Ja – aber nicht als mögliche Olympiateilnehmerin, sondern aufgrund meiner Herzerkrankung. Letzte Woche habe den ersten Piks mit Biontech erhalten. Ohne Nebenwirkungen. Lediglich der Arm hat ein wenig wehgetan. Ich konnte einen Tag nicht mit Stab springen. Mehr nicht.
Seit 2018 tragen Sie unter dem Latissimusmuskel einen Defibrillator. Wie kam es zu diesem Entschluss?
In einer ersten OP wurden die Extraschläge verödet. Das hat jedoch nur ein halbes Jahr funktioniert. Die Ärzte sahen danach nur noch eine Chance, indem sie mir einen Defibrillator einsetzen. Unabhängig vom Leistungssport. Wenn ich weiterleben wollte, gäbe es keine Alternative. Bei solchen Aussichten zögert man nicht mehr.

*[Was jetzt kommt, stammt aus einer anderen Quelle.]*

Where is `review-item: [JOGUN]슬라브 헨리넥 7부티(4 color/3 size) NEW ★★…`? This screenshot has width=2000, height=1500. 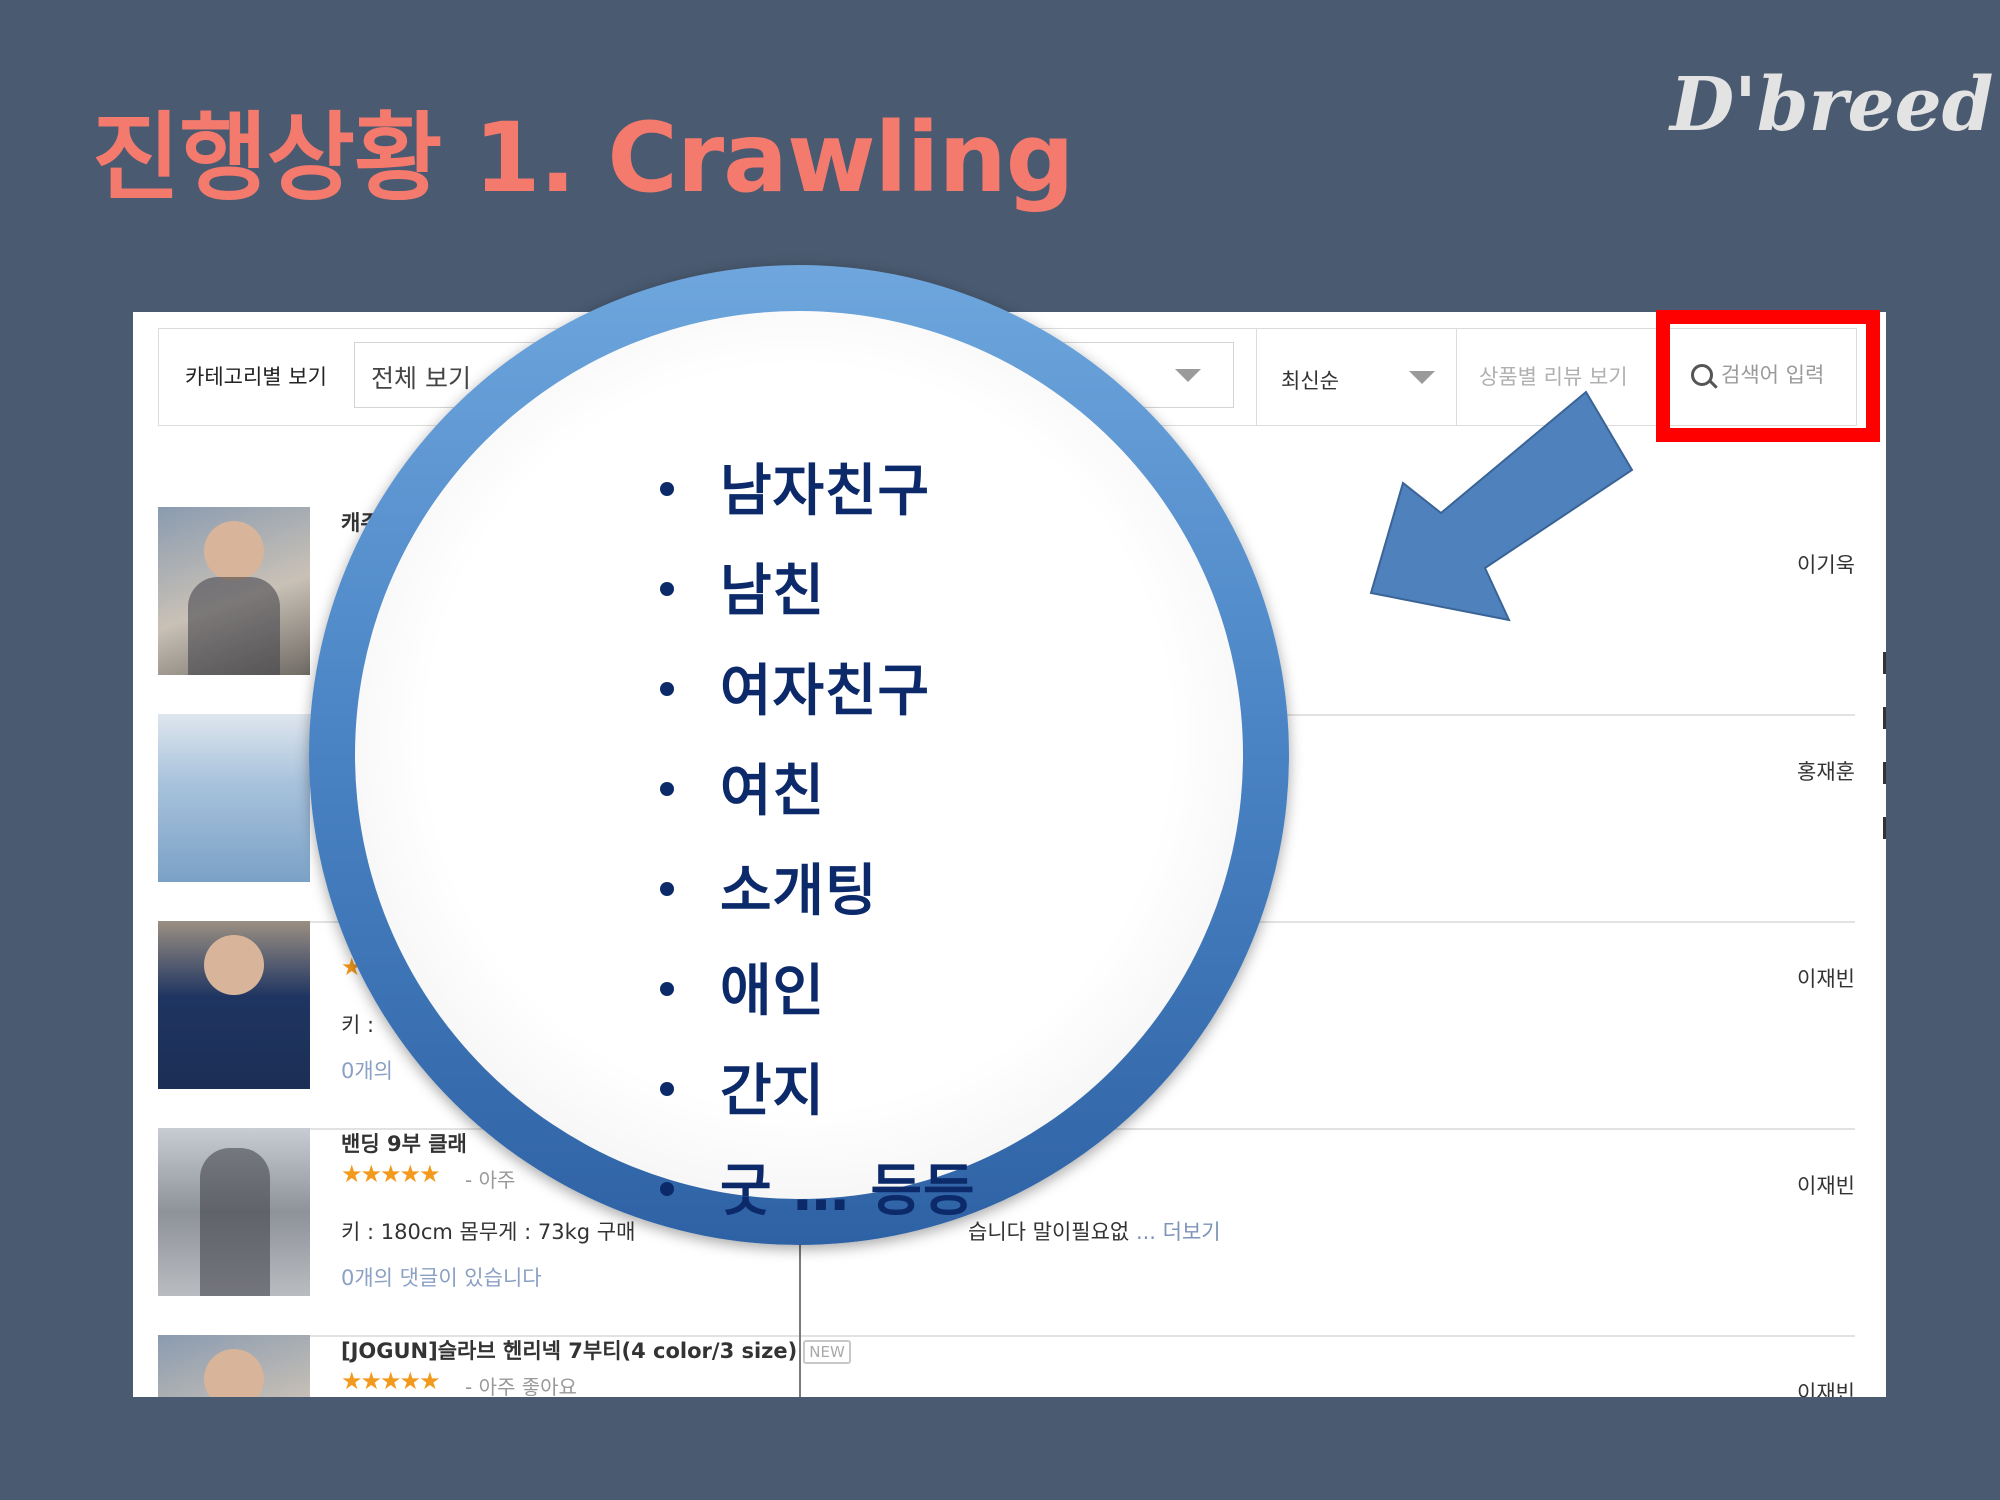
review-item: [JOGUN]슬라브 헨리넥 7부티(4 color/3 size) NEW ★★… is located at coordinates (1006, 1366).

Allerdings dürfen Sie keinen Rasenmäher mehr benutzen.
Auch keine Bohrmaschine. Ich muss mich von Geräten mit Magnetspulen und Strom fernhalten. Ich habe so ein Heftchen bekommen, in dem ich nachlesen kann, was ich darf und was nicht. Das Handy muss ich entsprechend weit vom Defibrillator weghalten oder auf der anderen Seite telefonieren. Im Supermarkt darf ich nicht zwischen den Sicherheitsschranken stehen bleiben. Damit kann ich leben.
Leistungssport und Defibrillator scheinen sich dagegen zu vertragen.
Richtig. Davon war allerdings nicht auszugehen. Viele Ärzte haben mir schonend versucht beizubringen, dass der Sport nach dem Einsetzen nicht mehr möglich sei. In der Zeit habe ich mich viel mit Selbstheilungskräften beschäftigt. Meine Mutter konnte mir als Mentaltrainerin ebenfalls enorm helfen. Das nächste EKG zeigte dann nur noch 2800 Extraschläge an.
Und seitdem keine Zwischenfälle?
Der Defibrillator ist noch nicht einmal angegangen. Egal ob bei einem extrem anstrengenden Training oder vor einer Fernsehsendung. Wobei: Einmal ist er aus Versehen angesprungen.
Aus Versehen?
Bei einer Physiobehandlung mit Strom. Der Defibrillator dachte, ich hätte Kammernfilter. Der Strom kam jedoch von der Behandlung. Da wurde ich wach wiederbelebt. Eine Erfahrung, die ich nicht noch einmal machen muss. Das waren unglaubliche Schmerzen. Normalerweise springt der Defibrillator an, man fällt in Ohnmacht, wird wiederbelebt und wacht wieder auf. Das ist der übliche Verlauf.
Mit einem Schrittmacher hat das nichts zu tun?
Oh nein. Ein Schrittmacher ist dauernd aktiv. Bei mir führt die Elektrode am Herzen vorbei, nicht hinein. Der Defibrillator springt an, wenn akute Lebensgefahr besteht. Er ist wie eine Lebensversicherung im Ruhemodus.
In Ihrem Buch schreiben Sie, wie Yoga Ihnen beim Comeback geholfen hat. Es richtet sich aber nicht nur an Profisportler, oder?
Nein, überhaupt nicht. Mir hat Yoga sehr geholfen, um innerlich zur Ruhe zu kommen. So konnte ich auch die Herzschläge reduzieren. Im Training benutze ich Yoga zur Regeneration. Aber jeder, der sich gestresst fühlt – sei es privat oder durch beruflichen Stress – kann dank Yoga mehr zu sich finden. Wir werden mit so vielen Informationen vom Aufstehen an zugeschüttet. Regelmäßiges Yoga kann helfen, diese Informationen besser zu verarbeiten und bewusster zu leben.